▸ DATA IN THIS EXERCISE

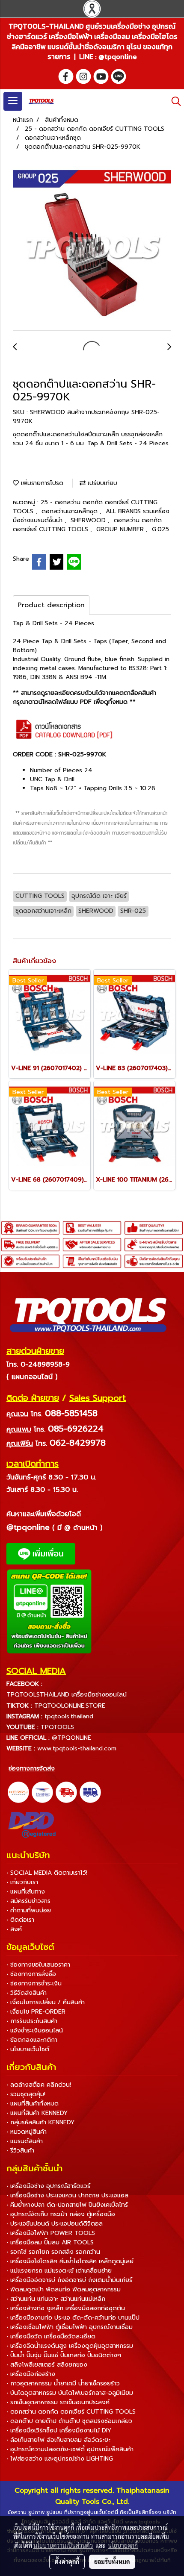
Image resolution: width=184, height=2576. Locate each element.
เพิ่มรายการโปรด (41, 483)
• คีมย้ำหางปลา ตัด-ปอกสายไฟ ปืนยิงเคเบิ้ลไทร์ (67, 2204)
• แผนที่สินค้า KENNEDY (37, 2112)
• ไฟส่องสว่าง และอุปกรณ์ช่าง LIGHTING (59, 2458)
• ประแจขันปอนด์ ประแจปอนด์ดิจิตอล (54, 2223)
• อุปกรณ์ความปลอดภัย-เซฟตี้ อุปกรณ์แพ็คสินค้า (70, 2449)
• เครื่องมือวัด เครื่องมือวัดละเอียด (50, 2336)
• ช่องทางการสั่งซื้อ (31, 1974)
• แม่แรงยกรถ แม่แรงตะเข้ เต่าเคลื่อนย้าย (59, 2270)
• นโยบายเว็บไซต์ (27, 2049)
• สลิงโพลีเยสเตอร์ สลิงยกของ (46, 2364)
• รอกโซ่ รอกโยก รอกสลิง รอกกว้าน (53, 2251)
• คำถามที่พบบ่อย (28, 1910)
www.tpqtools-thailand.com (76, 1748)
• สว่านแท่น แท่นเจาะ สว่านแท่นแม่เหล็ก (55, 2298)
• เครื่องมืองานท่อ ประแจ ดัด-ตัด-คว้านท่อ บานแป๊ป (72, 2317)
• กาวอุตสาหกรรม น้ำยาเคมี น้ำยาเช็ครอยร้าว (63, 2383)
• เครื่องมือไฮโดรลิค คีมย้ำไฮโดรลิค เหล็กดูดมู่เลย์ (70, 2261)
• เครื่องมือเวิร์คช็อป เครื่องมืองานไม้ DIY (58, 2430)
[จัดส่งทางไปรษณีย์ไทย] (42, 1792)
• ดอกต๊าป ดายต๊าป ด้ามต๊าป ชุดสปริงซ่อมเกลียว (69, 2421)
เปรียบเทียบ (101, 483)
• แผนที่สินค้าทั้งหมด (32, 2103)
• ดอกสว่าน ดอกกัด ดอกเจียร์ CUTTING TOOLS (71, 2411)
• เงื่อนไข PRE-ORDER (35, 2011)
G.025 (160, 529)
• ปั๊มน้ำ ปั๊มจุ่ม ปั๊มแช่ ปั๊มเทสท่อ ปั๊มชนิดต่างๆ (63, 2355)
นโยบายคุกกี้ (123, 2545)
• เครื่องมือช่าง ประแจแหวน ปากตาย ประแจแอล (67, 2195)
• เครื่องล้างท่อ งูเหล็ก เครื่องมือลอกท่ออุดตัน (65, 2308)
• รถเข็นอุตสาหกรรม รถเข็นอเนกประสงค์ (58, 2402)
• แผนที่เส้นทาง (25, 1891)
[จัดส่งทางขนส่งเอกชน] (90, 1792)
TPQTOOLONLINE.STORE (69, 1705)
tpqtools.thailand (69, 1716)
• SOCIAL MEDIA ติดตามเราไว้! (46, 1872)
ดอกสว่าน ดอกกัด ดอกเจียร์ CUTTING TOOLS (87, 525)
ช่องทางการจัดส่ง (32, 1768)
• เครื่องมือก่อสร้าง (30, 2374)
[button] (173, 101)
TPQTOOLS (57, 1727)
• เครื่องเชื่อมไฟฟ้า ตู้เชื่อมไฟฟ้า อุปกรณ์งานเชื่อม (69, 2327)
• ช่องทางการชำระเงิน (34, 1983)
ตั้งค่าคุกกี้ (67, 2561)
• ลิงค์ (14, 1929)
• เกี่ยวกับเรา (22, 1882)
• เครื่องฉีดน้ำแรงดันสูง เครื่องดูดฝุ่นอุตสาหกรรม (69, 2345)
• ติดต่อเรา (20, 1919)
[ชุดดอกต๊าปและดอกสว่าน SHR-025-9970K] (92, 245)
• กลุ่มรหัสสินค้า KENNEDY (40, 2122)
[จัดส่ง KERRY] (18, 1792)
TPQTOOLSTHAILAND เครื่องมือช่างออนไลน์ (66, 1694)
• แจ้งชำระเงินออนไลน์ (34, 2030)
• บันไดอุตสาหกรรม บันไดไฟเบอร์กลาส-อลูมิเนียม (69, 2392)
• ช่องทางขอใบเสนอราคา (38, 1964)
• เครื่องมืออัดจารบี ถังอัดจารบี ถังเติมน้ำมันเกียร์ (69, 2280)
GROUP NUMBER (121, 529)
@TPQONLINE (71, 1737)
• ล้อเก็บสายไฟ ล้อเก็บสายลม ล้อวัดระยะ (58, 2439)
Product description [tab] (51, 605)
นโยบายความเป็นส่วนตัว (63, 2545)
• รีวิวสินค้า (20, 2150)
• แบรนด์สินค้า (24, 2141)
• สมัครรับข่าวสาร (28, 1901)
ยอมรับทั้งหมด (112, 2561)
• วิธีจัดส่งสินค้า (26, 1992)
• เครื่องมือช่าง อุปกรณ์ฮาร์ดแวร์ (48, 2186)
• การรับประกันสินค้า (31, 2021)
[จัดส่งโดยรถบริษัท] (66, 1792)
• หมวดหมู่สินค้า (26, 2131)
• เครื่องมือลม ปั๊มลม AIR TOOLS (50, 2242)
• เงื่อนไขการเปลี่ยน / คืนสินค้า (45, 2002)
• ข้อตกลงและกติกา (31, 2039)
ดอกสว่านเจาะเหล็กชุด (71, 511)
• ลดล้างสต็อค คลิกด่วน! (38, 2084)
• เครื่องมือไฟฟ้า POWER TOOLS (50, 2233)
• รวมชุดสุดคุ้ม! (25, 2094)
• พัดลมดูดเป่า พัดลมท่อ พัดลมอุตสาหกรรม (63, 2289)
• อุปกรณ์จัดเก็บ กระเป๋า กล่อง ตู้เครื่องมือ (60, 2214)
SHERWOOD (89, 520)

▸ REQUIREMENT
Would you please repeat exactly the lines above, starting at the line with "สว่านแท่นแม่เหล็ก (55, 2298)" and stopping at the line with "เหล็กดูดมู่เลย์ (70, 2261)", both included?

▸ ANSWER SECTION
• สว่านแท่น แท่นเจาะ สว่านแท่นแม่เหล็ก (55, 2298)
• เครื่องมืองานท่อ ประแจ ดัด-ตัด-คว้านท่อ บานแป๊ป (72, 2317)
• กาวอุตสาหกรรม น้ำยาเคมี น้ำยาเช็ครอยร้าว (63, 2383)
• เครื่องมือไฮโดรลิค คีมย้ำไฮโดรลิค เหล็กดูดมู่เลย์ (70, 2261)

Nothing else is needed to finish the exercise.